Susan Scoffield, Svetlana Warhurst, Monika Foster, Cathy Myles

Research output: Contribution to conferencePaperpeer-review


"Learning with friends, families, peer groups and professionals should be recognized as significant, and be valued and used in formal processes in higher education" (Ashwin, 2016, p 22).

There is a large body of literature on methods of assessment in higher education, however according to Race (2014, p 72), NSS results continue to reflect student dissatisfaction with assessment and feedback.

One of the roles of assessment is "to provide information to enable students to improve their performance" (Ashwin, 2016, p 252).

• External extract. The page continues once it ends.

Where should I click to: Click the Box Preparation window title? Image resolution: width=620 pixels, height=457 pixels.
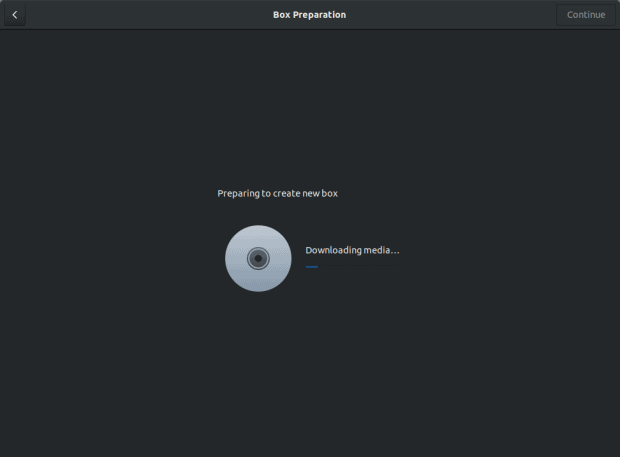pyautogui.click(x=309, y=15)
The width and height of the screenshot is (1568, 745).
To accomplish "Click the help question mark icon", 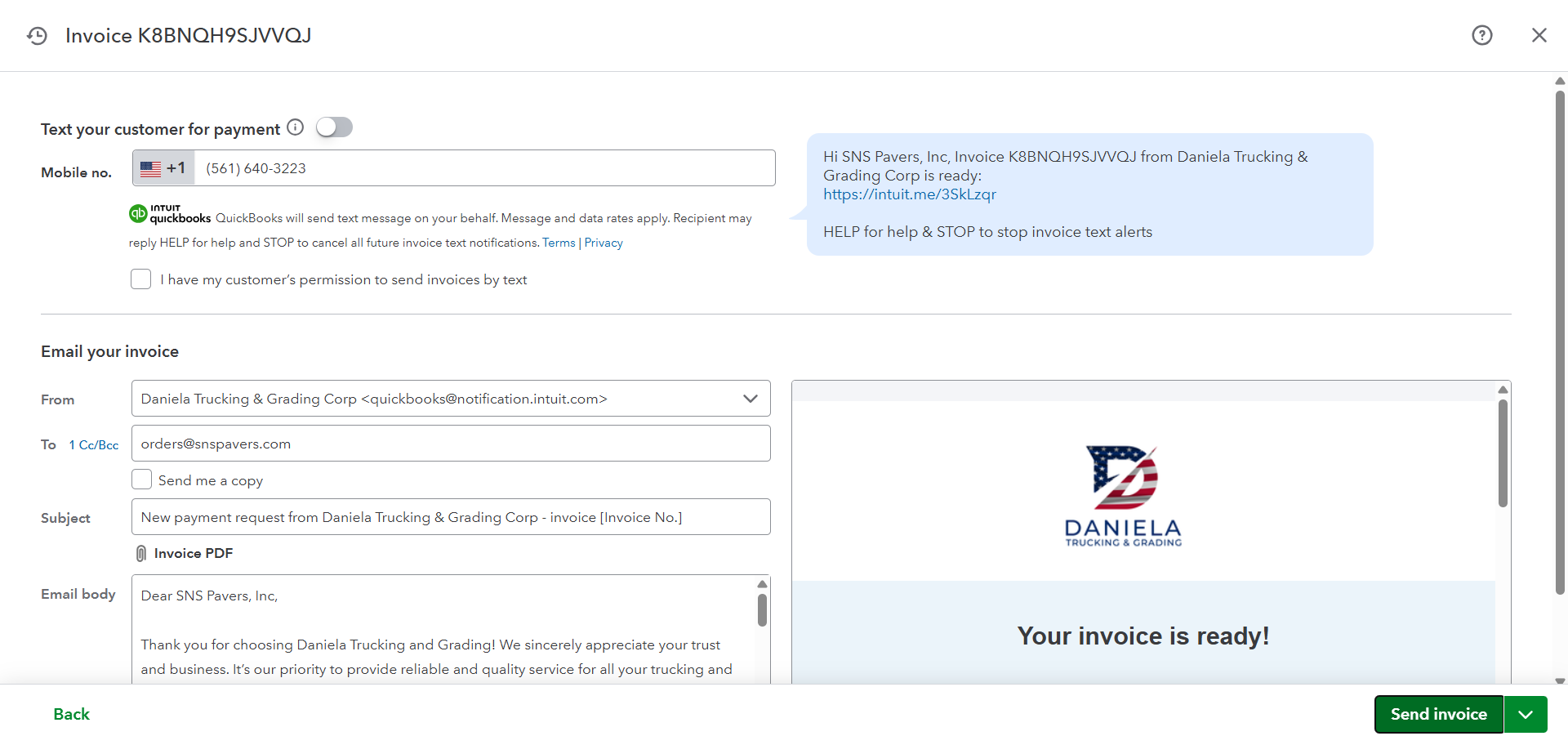I will [x=1481, y=35].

It is acknowledged that assessment plays a major role in student learning (Shute, 2008; Race, 2014). Traditionally, the completion of many degree assessments has tended to be a lone activity involving the writing of individual reports, essays, literature reviews and examinations. Information on assessment requirements and the relevant business models, theory and applied examples is provided through tutor-student dialogue in lectures, seminars and tutorials, and tutors using both face-to-face and online communication provide formative feedback. Typically, the student working as an independent individual produces the assessment and the written or audio summative feedback is returned to the individual student with the marked work.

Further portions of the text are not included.